Film: Unleashing Life’s Wild Things

Warner Brothers Pictures
Max Records and two co-stars in “Where the Wild Things Are." More Photos >
A FEW weekends ago I sat near the back of the biggest theater in my local multiplex, part of a packed house watching Spike Jonze’s “Where the Wild Things Are.” The film had just opened to reviews that ranged from grouchy to ecstatic, and to quite a bit of hand wringing about its dark, sad, scary or otherwise non-child-appropriate content. There was a lot of speculation too about the size, composition and receptivity of the audience. Would children embrace it? Would adults be scared off? Who was this movie — so melancholy in its whimsy, so rueful in its sentiment — really meant for?

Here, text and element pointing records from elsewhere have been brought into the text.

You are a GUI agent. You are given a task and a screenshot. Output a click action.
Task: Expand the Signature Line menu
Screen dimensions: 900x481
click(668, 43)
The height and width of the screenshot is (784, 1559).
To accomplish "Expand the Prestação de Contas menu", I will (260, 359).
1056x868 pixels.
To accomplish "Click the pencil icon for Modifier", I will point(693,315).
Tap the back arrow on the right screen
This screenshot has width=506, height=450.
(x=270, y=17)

I had already seen “Wild Things” once, but I wanted at least a sliver of anecdotal evidence to support my own hunches about its effect on viewers of various ages. My children were a little too old to serve as ideal research subjects, a role to which they had long since resigned themselves. Tweener and teenager that they are (it happened so fast!), they were also, at first, a little reluctant to see a film that seemed to be pitched either at 5-year-old graduates of progressive nursery schools or at 25-year-old graduates of progressive liberal arts colleges. But in the end they were surprised at how much they liked what they saw and impressed by how “emo” the movie turned out to be.

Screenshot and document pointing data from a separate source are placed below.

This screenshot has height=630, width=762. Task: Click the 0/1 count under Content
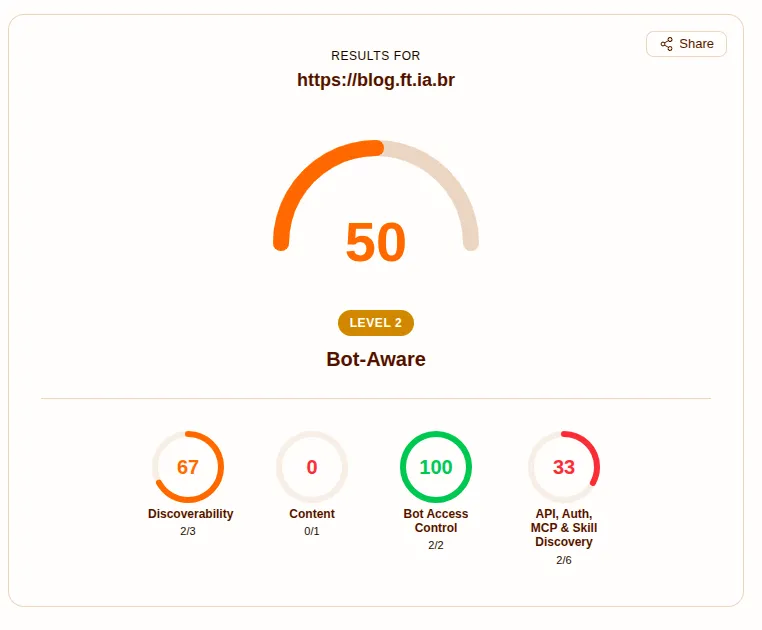point(312,531)
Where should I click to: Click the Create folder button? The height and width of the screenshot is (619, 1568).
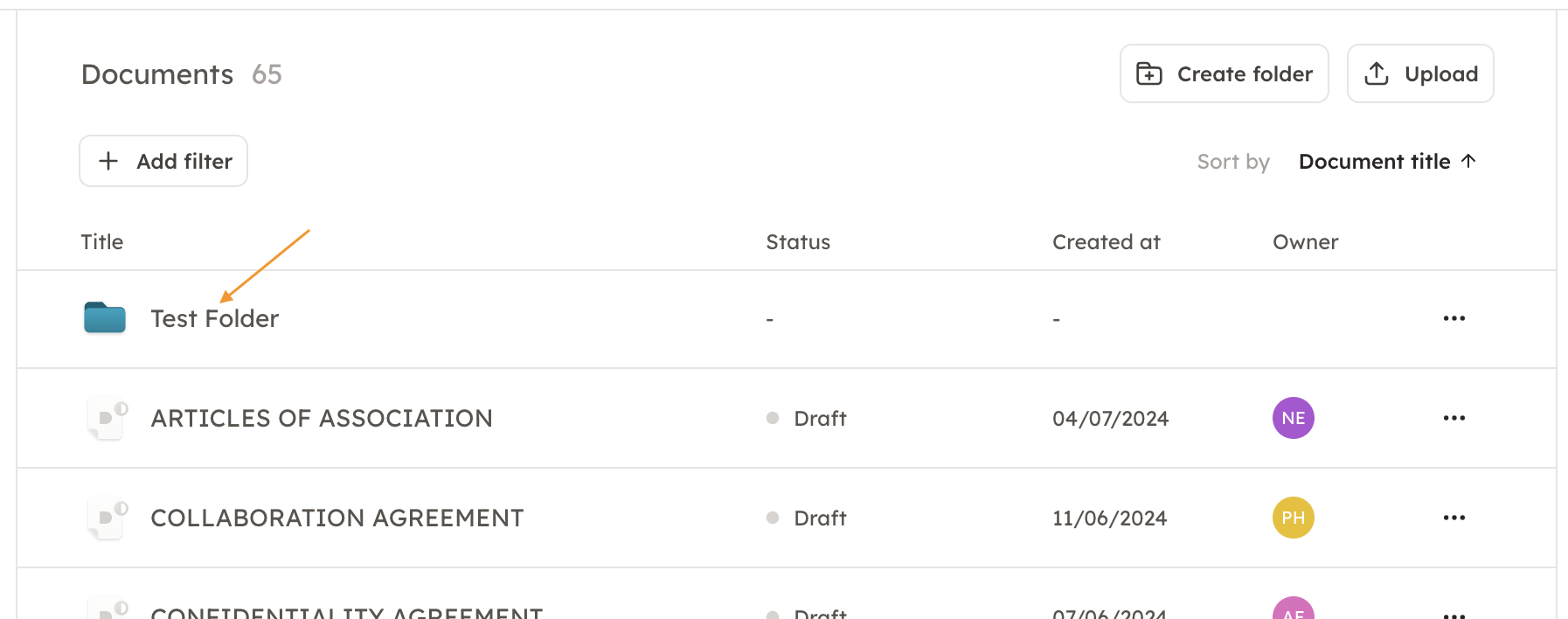[1224, 73]
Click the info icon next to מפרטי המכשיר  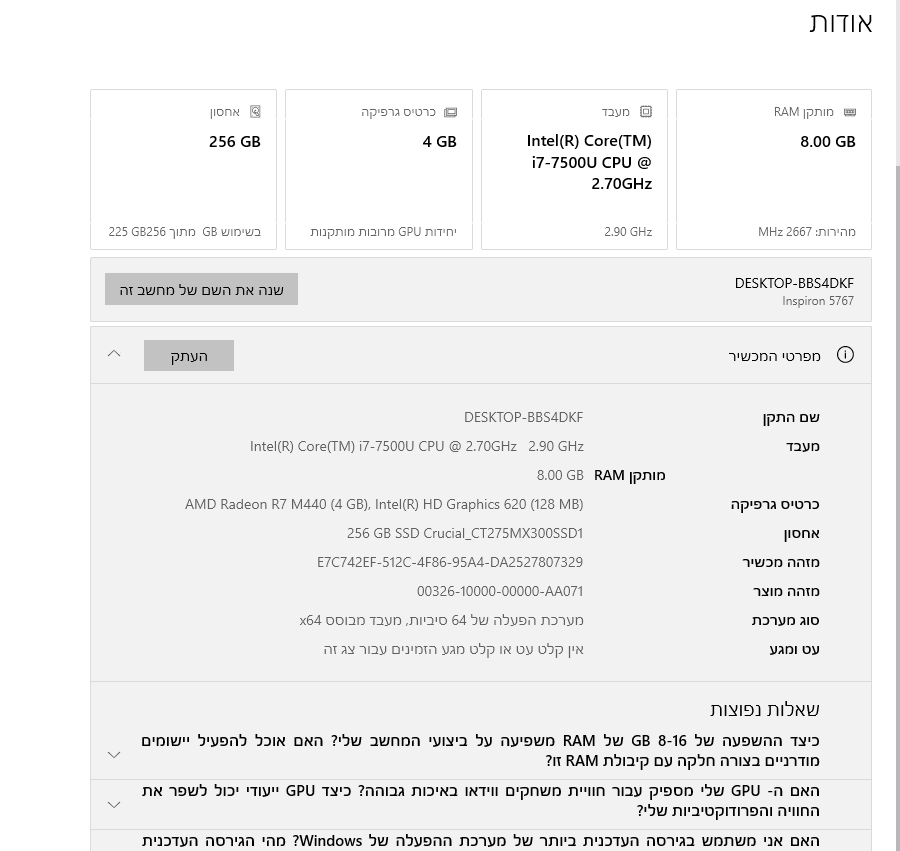[845, 355]
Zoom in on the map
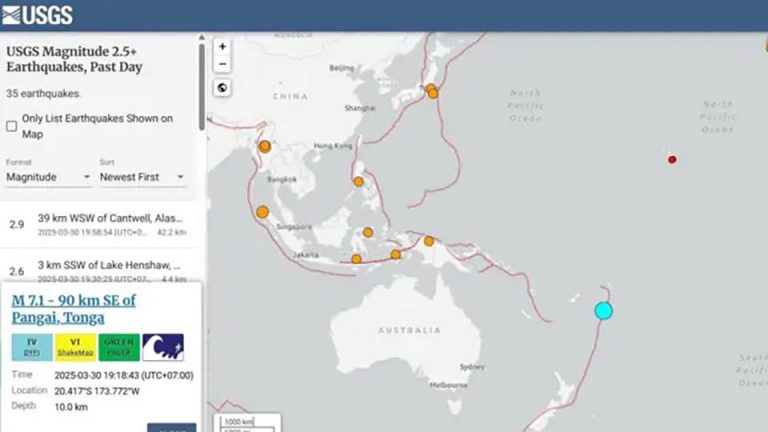768x432 pixels. click(x=222, y=46)
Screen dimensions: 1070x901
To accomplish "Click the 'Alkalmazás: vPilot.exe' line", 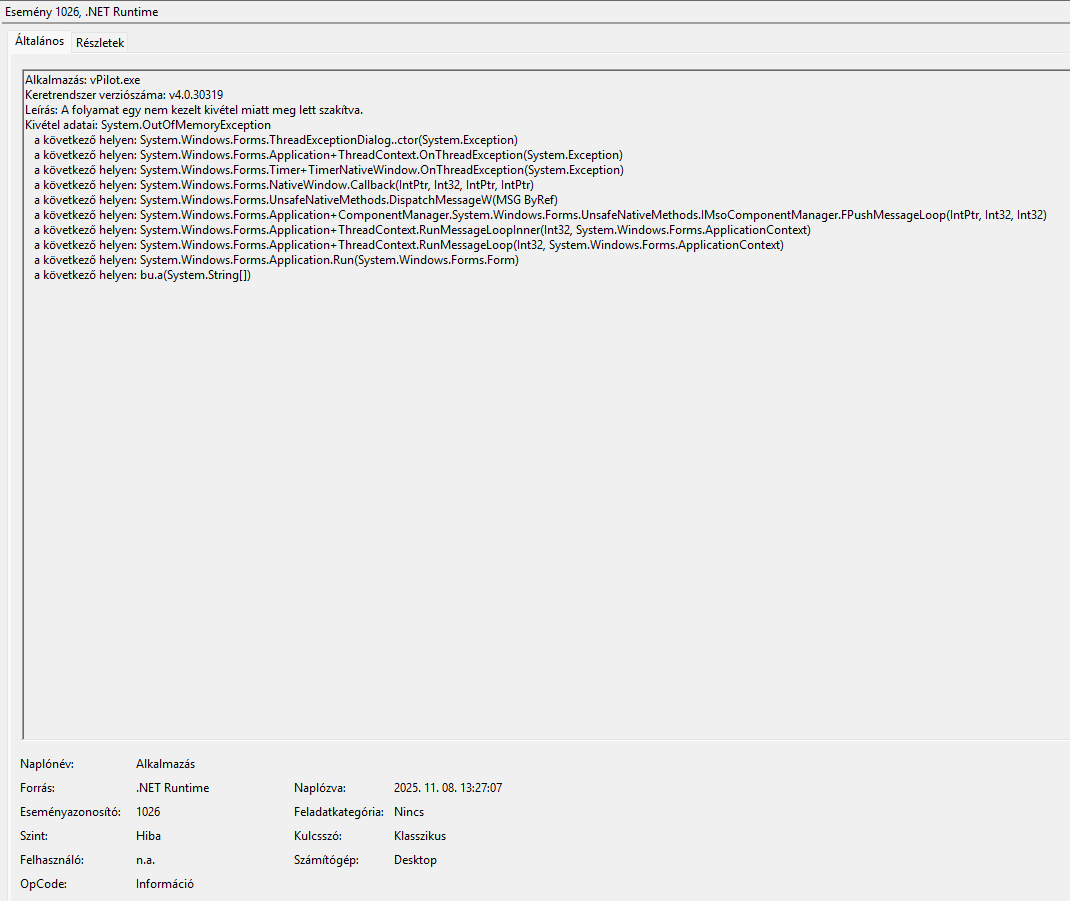I will (82, 80).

Which is, in a way, the nub of the interesting controversy that has enveloped “Where the Wild Things Are,” and expanded into the latest wide-ranging adult argument about the feelings of children. Parents, most of whom want their kids to be both adventurous and protected, comfortable and sophisticated, tend to worry a lot about (and to judge one another by) how much and what kinds of movies children should see. On Friday the argument will shift to Wes Anderson’s “Fantastic Mr. Fox,” about an unrepentant poultry killer, and in the meantime there is Disney’s “Christmas Carol,” which is both a pretty scary ghost story and a rather stern Victorian lesson in the fear of death.